Work request: All of the data needs to be repeated exactly.

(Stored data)

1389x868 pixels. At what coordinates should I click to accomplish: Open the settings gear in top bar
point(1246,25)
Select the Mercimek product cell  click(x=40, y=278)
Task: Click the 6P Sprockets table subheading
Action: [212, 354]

Reply:
1389x868 pixels. At what coordinates should I click to accomplish: Open the settings gear in top bar
point(1246,25)
Select the Mercimek product cell  click(x=40, y=278)
Task: Click the 6P Sprockets table subheading
Action: [212, 354]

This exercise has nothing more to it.